Give me HDR any day.
 
Man of Honour
Joined
13 Oct 2006
Posts
90,805
:eek: Check out the Ray Tracing difference on the first one in this video :eek:


Problem is no games currently are really using the features that make ray tracing stand out - when you have bounced light off surfaces indirectly illuminating nearby surfaces, scattered light from chromes, proper caustics (or at least a close enough approximation), etc. in real time it really enhances things in a manner that is prohibitive if not impossible to fake up decently with older techniques.
 
Soldato
Joined
12 May 2014
Posts
5,225
I wonder which will be first: budget, high refresh rate, true HDR monitors (with the software to support it) or 60fps (Native) full raytracing on budget hardware.
Or will they both happen at the same time.
 
Soldato
Joined
6 Feb 2019
Posts
17,464
Problem is no games currently are really using the features that make ray tracing stand out - when you have bounced light off surfaces indirectly illuminating nearby surfaces, scattered light from chromes, proper caustics (or at least a close enough approximation), etc. in real time it really enhances things in a manner that is prohibitive if not impossible to fake up decently with older techniques.

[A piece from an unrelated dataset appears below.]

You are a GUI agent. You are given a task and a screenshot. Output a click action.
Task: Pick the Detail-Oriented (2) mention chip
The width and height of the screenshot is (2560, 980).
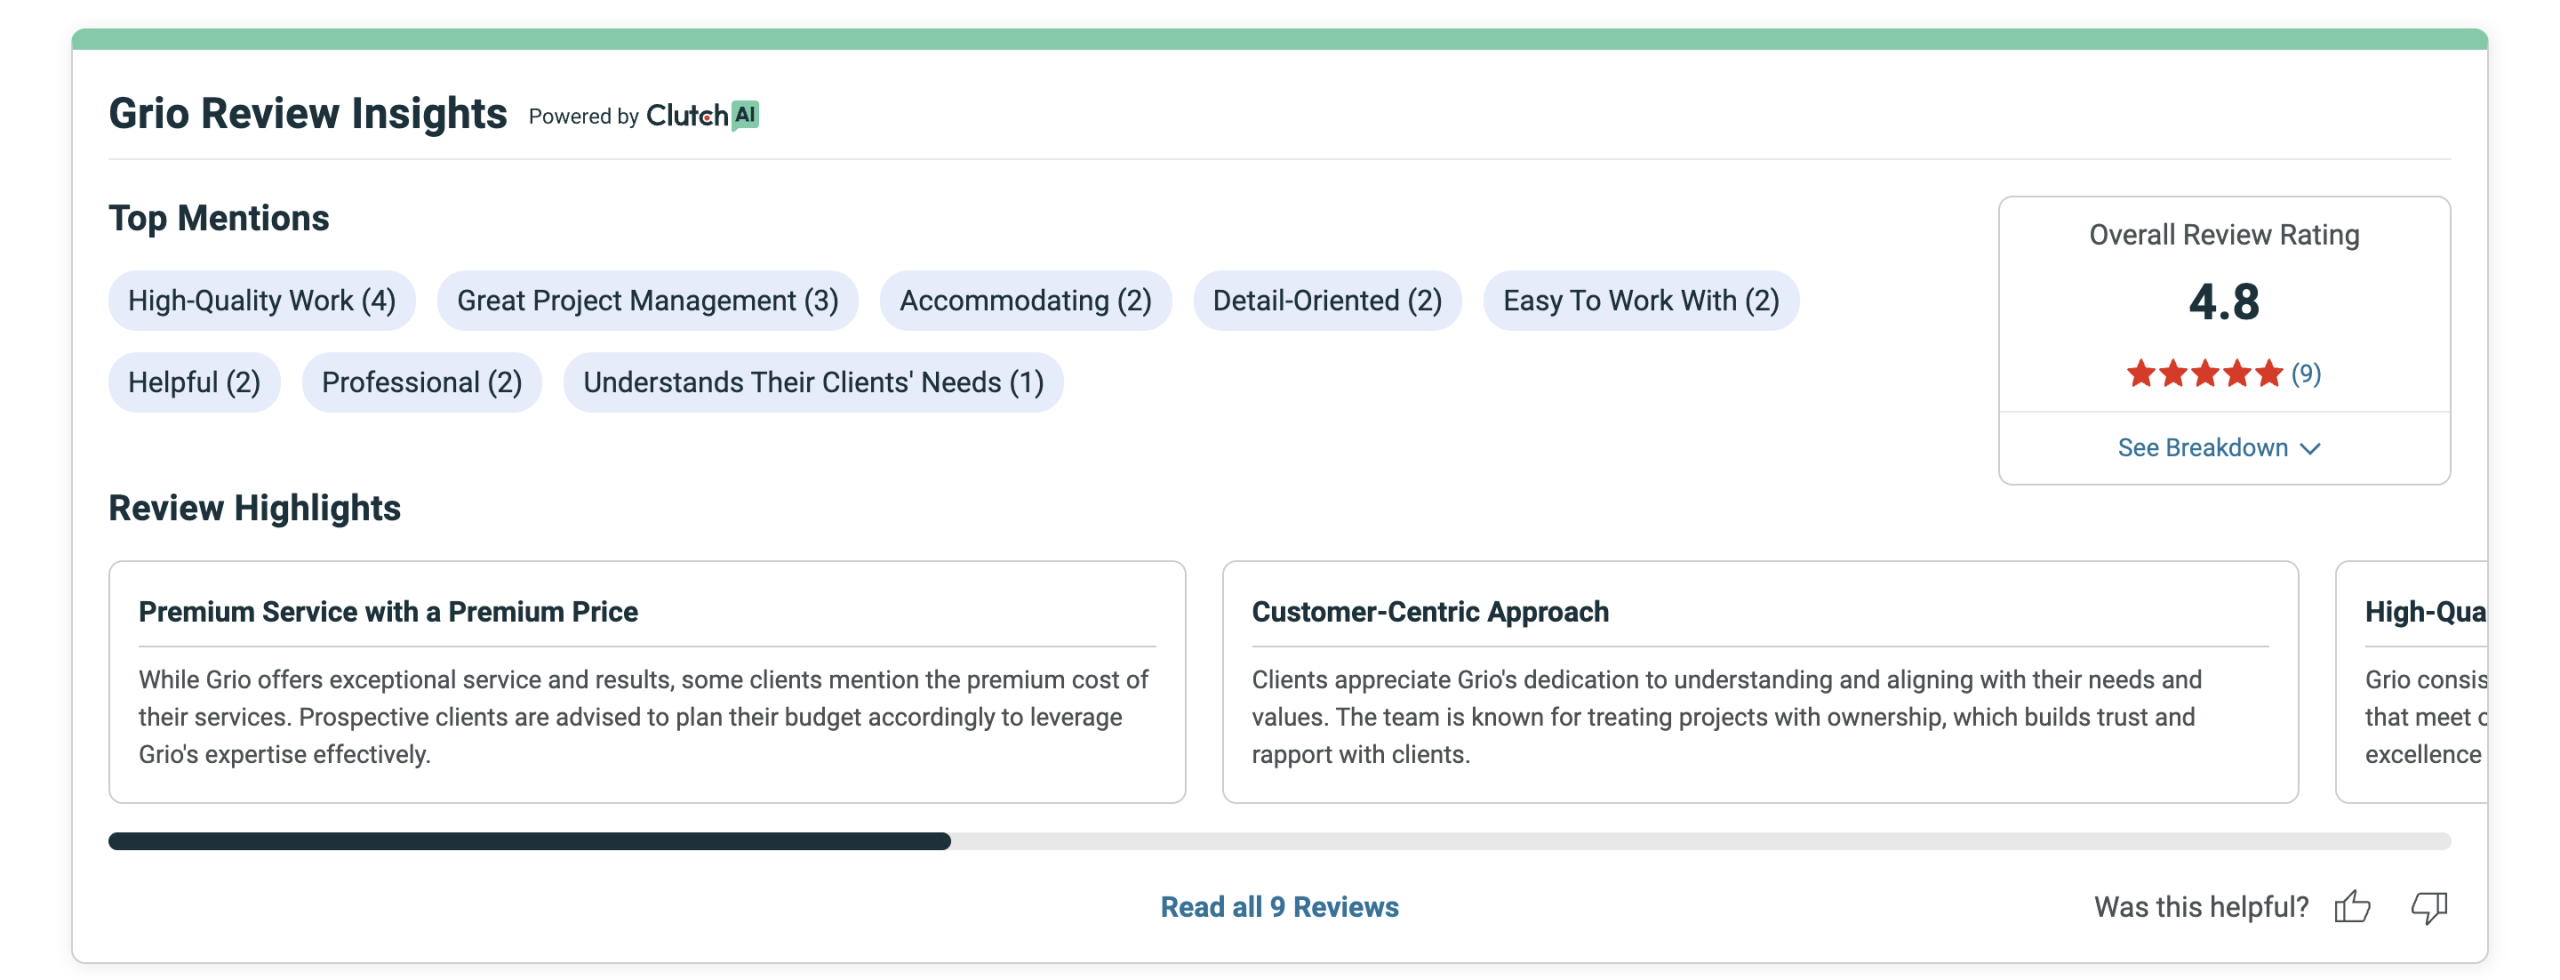click(1327, 301)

We're 2-3 generations away from that though. My vote still goes to HDR, cause games don't look like that yet and won't for a few years until we have a GPU with several times more Ray Tracing grunt than the rtx3090.

Right now, most ray tracing games might have a few reflections here and there where as HDR makes the entire image POP. There are games where its hard to tell side by side at first glance which is RT on and RT off - no such mistake is made with HDR, you immediately know which is why
 
Man of Honour
Joined
13 Oct 2006
Posts
90,805
We're 2-3 generations away from that though. My vote still goes to HDR, cause games don't look like that yet and won't for a few years until we have a GPU with several times more Ray Tracing grunt than the rtx3090.

Right now, most ray tracing games might have a few reflections here and there where as HDR makes the entire image POP

While everyone drags their heels over it yes :( but it doesn't need to be so long away.
 
Man of Honour
Joined
13 Oct 2006
Posts
90,805
A clear win for HDR. That said, If this poll is re-run a couple of years from now, maybe the results might be different. :)

Hopefully in a couple of years we have both in proper implementation :s

I like HDR but I find I too quickly see the deficiencies with current implementations and then that ruins it for me.